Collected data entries
________________________

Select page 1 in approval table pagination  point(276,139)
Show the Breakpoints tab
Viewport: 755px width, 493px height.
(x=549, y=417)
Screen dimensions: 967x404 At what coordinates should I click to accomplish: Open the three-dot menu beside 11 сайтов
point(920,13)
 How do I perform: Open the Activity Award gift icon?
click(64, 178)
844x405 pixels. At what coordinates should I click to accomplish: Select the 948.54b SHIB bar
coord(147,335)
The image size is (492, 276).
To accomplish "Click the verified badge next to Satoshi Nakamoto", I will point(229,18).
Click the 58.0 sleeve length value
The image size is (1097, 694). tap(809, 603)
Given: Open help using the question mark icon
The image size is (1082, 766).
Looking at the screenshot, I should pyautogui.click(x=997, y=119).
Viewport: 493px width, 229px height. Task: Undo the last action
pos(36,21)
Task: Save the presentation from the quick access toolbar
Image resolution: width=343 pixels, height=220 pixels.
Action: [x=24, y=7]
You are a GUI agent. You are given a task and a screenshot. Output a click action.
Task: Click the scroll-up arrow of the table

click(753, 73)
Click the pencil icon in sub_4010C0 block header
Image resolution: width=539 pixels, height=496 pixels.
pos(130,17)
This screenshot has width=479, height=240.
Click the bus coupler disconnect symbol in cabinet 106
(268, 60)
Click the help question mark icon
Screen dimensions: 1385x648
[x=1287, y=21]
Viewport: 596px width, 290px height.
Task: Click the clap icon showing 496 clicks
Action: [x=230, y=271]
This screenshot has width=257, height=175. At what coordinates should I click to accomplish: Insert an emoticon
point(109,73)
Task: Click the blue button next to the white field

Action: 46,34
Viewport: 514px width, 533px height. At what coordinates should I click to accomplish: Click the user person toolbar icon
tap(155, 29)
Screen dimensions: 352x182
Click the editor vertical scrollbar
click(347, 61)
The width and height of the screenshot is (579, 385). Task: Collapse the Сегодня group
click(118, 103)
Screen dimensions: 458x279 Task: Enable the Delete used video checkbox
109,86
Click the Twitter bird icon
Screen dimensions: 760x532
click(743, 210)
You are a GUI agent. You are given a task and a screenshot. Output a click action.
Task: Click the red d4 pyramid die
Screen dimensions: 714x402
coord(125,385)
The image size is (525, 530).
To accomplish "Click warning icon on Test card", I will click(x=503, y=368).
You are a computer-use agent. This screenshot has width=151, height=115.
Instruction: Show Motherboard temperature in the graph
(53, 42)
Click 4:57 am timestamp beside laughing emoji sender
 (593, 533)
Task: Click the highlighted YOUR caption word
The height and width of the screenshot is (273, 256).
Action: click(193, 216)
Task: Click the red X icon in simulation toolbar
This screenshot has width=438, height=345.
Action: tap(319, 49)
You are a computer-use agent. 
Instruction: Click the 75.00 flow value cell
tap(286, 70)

________________________

**Task objective:** Set down precisely the lines above between the line holding "Screen dimensions: 714x402" and the line holding "You are a computer-use agent. This", inclusive, and nothing beyond them.

**Solution to this problem:**
Screen dimensions: 714x402
coord(125,385)
The image size is (525, 530).
To accomplish "Click warning icon on Test card", I will click(x=503, y=368).
You are a computer-use agent. This screenshot has width=151, height=115.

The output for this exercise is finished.